Bighorn River

Yellowtail Afterbay Dam

Yellowtail Afterbay Dam

The Bighorn River below Yellowtail Afterbay Dam is frequently called one of the best trout streams in the world. That might be true. I have seen some pretty good days there. See the fishing reports by the Big Horn Trout Shop or Last Stand Outfitters for more information.

Yellowtail Dam
Yellowtail Dam

Tubifex Summary

As of January 28, 1997, I have 7 samples from 5 sites along the Bighorn River and I have prepared 86 slides and closely examined 453 worms. Sites include above the Afterbay Dam (104), below the Afterbay Dam (105 and 290), the Lind site (106), the Bighorn site (107 and 293) and the Two Leggins site (108).

The abundant occurrence of Tubifex in cold, regulated tailwaters seems to be a good rule. The Bighorn River is no exception. Tubifex is abundant here. Conditions here are so well suited for Tubifex that it occurs even in boulder and cobble substrates. I have so far found only 2 good predictors for Tubifex in Montana: cold or cool water and few other species present. Yellowtail Dam provides both conditions. Total invertebrate life in the river is very high, but the number of species is very low.

Total oligochaete density is very high everywhere, except it is a little lower near the Afterbay Dam. This could be purely due to substrate size- worms cannot burrow in rocks, they must live around them. The percent Tubifex stays fairly steady around 25% from the Afterbay Dam to the Bighorn access site. By the Two Leggins site, Tubifex drops to less than 7% of the total worms. Ilyodrilus templetoni appears for the first time and it makes up about 18% of the total worms. This transition from Tubifex to Ilyodrilus appears to be a common in warmer rivers. Tubifex is likely to occur above the Afterbay Dam also, but conditions are poor for shallow water sampling due to the fluctuating water level. I found only a few immature worms, 26% are probably Tubifex.

Yellowtail Afterbay Dam substrate

The above picture shows the substrate below Yellowtail Afterbay Dam. Tubifex lives in abundance here, even with the large substrates and rapid current.

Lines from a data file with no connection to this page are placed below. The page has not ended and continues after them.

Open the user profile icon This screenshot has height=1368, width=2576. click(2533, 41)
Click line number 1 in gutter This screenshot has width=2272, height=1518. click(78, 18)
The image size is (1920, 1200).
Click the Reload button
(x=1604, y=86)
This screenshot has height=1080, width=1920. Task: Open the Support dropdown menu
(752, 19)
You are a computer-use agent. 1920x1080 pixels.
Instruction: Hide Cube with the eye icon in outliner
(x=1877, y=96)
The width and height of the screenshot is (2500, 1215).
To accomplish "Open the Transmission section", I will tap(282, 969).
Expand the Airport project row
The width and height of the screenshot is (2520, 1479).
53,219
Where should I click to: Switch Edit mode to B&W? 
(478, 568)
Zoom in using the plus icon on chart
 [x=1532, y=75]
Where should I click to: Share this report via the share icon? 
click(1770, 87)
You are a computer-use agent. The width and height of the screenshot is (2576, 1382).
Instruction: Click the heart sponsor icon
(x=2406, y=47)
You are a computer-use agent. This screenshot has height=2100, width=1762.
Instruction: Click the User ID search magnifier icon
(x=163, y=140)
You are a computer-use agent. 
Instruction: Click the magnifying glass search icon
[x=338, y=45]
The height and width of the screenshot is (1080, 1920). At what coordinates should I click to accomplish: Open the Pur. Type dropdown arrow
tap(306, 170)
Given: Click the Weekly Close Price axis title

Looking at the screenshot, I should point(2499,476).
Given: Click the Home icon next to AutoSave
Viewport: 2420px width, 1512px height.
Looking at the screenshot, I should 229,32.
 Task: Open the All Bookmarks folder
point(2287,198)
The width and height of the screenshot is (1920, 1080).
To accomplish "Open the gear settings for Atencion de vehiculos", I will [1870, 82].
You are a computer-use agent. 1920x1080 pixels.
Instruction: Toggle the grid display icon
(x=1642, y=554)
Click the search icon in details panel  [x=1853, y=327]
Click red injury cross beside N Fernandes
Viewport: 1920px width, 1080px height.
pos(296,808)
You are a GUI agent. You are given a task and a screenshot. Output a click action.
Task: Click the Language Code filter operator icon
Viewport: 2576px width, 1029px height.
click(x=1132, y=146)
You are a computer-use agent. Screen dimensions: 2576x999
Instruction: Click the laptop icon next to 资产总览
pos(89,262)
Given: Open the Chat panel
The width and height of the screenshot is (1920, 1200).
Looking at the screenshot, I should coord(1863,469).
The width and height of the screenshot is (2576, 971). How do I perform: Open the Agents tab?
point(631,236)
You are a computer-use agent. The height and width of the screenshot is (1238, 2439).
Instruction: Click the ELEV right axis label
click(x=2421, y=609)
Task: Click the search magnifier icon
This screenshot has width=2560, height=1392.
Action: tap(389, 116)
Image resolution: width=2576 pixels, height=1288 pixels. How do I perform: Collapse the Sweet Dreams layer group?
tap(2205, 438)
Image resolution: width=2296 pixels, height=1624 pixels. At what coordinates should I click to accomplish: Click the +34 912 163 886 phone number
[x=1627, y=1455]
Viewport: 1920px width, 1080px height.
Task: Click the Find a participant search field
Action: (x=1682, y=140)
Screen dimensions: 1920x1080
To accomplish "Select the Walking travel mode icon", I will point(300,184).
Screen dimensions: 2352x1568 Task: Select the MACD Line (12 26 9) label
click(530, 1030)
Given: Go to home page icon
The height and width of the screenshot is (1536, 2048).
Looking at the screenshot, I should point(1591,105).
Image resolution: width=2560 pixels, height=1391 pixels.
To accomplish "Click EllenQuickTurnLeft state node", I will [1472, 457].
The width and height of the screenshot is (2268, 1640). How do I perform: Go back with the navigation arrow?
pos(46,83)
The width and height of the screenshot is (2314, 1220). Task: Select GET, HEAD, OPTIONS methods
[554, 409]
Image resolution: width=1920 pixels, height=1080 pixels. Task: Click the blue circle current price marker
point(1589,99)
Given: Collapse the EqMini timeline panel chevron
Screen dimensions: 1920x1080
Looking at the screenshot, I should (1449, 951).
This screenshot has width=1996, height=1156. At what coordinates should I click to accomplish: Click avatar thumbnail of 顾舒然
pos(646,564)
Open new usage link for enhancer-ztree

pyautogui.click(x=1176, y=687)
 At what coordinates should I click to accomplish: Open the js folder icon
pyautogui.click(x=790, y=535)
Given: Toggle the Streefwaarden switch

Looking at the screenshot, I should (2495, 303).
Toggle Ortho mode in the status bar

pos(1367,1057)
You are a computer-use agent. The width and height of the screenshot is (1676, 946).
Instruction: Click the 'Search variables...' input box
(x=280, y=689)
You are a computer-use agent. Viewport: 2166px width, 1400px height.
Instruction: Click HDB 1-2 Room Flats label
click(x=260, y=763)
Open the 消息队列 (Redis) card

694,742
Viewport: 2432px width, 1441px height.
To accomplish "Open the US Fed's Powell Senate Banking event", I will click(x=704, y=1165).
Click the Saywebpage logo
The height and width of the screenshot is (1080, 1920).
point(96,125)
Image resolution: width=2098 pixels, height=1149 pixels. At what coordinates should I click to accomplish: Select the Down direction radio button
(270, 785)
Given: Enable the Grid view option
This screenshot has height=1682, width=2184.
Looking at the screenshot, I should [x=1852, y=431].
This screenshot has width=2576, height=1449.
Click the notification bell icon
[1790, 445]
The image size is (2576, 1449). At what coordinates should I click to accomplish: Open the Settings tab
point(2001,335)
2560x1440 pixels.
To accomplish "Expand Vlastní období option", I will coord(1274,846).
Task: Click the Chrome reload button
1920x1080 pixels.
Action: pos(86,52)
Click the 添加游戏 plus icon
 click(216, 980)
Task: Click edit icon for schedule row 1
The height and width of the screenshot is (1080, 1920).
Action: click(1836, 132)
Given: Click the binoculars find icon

Aquatic Oligochaete species list


As far as I know, none of the few permanent tributaries in the area are important to trout. They are all warm prairie streams with prairie communities that are unlikely to contain Tubifex, at least during the warm season.

  • Lime Kiln Creek- This flashy small stream enters the Yellowtail Afterbay. It can carry enough sediment during flash floods to cloud the whole river. A large, mid-summer sample at Fort Smith found it to be full of life, but the community had very few oligochaetes and no Tubifex. Based on the warm temperature and large numbers of predators, Tubifex is unlikely here. Ilyodrilus templetoni, on the other hand, does occur here, as is typical of warmer streams.

Whirling Disease Risk Assessment

Based on the worm data and the current state of knowledge, the Bighorn River should be at extreme risk for Whirling disease. The complete loss of the very popular rainbows in the river would seem likely. Every effort should be made by persons entering this isolated trout fishing area, not to bring the parasite with them! I believe, as do many other fishery biologists, that transporting infected fish, dead or alive, is the biggest risk. You would probably need to carry a huge volume of mud to get any spores. It is, however, always a good practice to cleanup very well before traveling between drainages.

Tubifex Research Needs and Opportunities

I see no further Tubifex research needs in the area at this time. Should the area become infected with the parasite, it will provide a good temperature gradient to examine the development and release of the parasite.